Quasi una donna su due (49,9%) teme conseguenze negative sulla propria carriera in caso di maternità, contro il 24% degli uomini. A questo si aggiunge il peso del welfare con oltre 3 milioni di donne risultate inattive per motivi familiari, contro 151 mila uomini, mentre 763 mila persone rinunciano ai figli anche per la necessità di assistere i genitori anziani.
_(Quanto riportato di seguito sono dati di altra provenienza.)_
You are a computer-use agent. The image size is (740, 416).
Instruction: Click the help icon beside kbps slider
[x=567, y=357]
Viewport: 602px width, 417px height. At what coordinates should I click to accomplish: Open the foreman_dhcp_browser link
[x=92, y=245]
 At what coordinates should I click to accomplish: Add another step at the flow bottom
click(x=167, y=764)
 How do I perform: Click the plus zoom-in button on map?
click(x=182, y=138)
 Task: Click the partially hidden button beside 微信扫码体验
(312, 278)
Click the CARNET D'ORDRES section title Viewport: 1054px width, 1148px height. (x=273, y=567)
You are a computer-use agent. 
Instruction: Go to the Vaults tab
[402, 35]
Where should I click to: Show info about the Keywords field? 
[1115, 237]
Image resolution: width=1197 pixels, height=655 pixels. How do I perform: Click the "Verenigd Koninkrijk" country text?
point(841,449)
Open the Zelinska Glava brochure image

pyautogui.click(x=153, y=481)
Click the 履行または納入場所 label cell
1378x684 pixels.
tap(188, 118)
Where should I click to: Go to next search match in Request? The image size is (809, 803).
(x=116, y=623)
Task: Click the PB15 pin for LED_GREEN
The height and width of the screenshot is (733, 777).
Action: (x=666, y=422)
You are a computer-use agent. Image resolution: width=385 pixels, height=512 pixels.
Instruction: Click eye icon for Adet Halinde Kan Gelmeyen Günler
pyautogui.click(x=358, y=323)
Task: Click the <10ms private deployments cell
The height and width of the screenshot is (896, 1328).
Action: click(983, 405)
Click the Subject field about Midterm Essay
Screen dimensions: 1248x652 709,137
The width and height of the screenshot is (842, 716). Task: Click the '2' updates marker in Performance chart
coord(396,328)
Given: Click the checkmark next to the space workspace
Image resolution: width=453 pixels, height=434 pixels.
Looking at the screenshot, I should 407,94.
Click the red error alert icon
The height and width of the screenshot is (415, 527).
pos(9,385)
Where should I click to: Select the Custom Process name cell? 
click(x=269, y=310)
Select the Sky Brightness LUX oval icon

E' quanto emerge dal "Dossier Natalità 2026: Volere o Potere", realizzato dalla Fondazione per la Natalità in collaborazione con Istat e presentato ad un evento con la partecipazione di Gigi De Palo, presidente Fondazione per la Natalità, Francesco Maria Chelli, presidente Istat e Valeria Vittimberga, direttore generale Inps.

Il tasso di fecondità è sceso a 1,14 figli per donna

Nel 2025 sono nati in Italia solo 355 mila bambini, nuovo minimo storico dal secondo dopoguerra, mentre il tasso di fecondità è sceso a 1,14 figli per donna. Inoltre il 62,2% delle persone che non avrà altri figli dichiara di "avervi rinunciato" per "ostacoli economici, lavorativi o sociali". E' quanto emerge dal "Dossier Natalità 2026: Volere o Potere", realizzato dalla Fondazione per la Natalità in collaborazione con Istat e presentato ad un evento con la partecipazione di Gigi De Palo, presidente Fondazione per la Natalità, Francesco Maria Chelli, presidente Istat e Valeria Vittimberga, direttore generale Inps.